*Requirement:* Using the entries below, return word for word the lines from the one containing "The image size is (1568, 565)." up to and including the last.

Stored data entries
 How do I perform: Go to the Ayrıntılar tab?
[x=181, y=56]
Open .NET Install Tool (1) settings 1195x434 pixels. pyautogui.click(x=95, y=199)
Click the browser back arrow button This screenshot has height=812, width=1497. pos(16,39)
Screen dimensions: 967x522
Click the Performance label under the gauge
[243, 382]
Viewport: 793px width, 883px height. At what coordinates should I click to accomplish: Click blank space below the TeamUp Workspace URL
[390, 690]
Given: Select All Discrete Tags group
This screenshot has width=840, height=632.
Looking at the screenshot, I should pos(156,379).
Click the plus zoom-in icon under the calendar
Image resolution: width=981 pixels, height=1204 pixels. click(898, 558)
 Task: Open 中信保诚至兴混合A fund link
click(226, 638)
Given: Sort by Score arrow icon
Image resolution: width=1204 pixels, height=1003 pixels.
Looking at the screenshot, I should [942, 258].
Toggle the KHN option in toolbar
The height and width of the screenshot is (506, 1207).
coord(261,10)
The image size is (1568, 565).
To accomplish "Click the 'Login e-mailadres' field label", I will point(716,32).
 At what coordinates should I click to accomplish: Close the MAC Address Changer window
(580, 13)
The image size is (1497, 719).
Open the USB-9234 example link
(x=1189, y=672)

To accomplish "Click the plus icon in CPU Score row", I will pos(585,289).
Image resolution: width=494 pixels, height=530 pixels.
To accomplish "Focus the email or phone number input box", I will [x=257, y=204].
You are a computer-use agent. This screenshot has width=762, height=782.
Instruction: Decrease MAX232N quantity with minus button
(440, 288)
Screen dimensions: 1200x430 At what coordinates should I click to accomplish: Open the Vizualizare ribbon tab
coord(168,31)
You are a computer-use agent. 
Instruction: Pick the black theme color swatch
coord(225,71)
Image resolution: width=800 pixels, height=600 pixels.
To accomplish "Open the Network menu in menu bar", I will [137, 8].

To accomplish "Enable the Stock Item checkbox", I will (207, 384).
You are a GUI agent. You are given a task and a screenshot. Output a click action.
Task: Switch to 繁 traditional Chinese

*Output for this exercise:*
The image size is (1568, 565).
To accomplish "Click the 'Login e-mailadres' field label", I will point(716,32).
 At what coordinates should I click to accomplish: Close the MAC Address Changer window
(580, 13)
The image size is (1497, 719).
Open the USB-9234 example link
(x=1189, y=672)

To accomplish "Click the plus icon in CPU Score row", I will pos(585,289).
Image resolution: width=494 pixels, height=530 pixels.
To accomplish "Focus the email or phone number input box", I will [x=257, y=204].
You are a computer-use agent. This screenshot has width=762, height=782.
Instruction: Decrease MAX232N quantity with minus button
(440, 288)
Screen dimensions: 1200x430 At what coordinates should I click to accomplish: Open the Vizualizare ribbon tab
coord(168,31)
You are a computer-use agent. 
Instruction: Pick the black theme color swatch
coord(225,71)
Image resolution: width=800 pixels, height=600 pixels.
To accomplish "Open the Network menu in menu bar", I will [137, 8].

To accomplish "Enable the Stock Item checkbox", I will (207, 384).
You are a GUI agent. You are given a task and a screenshot. Output a click action.
Task: Switch to 繁 traditional Chinese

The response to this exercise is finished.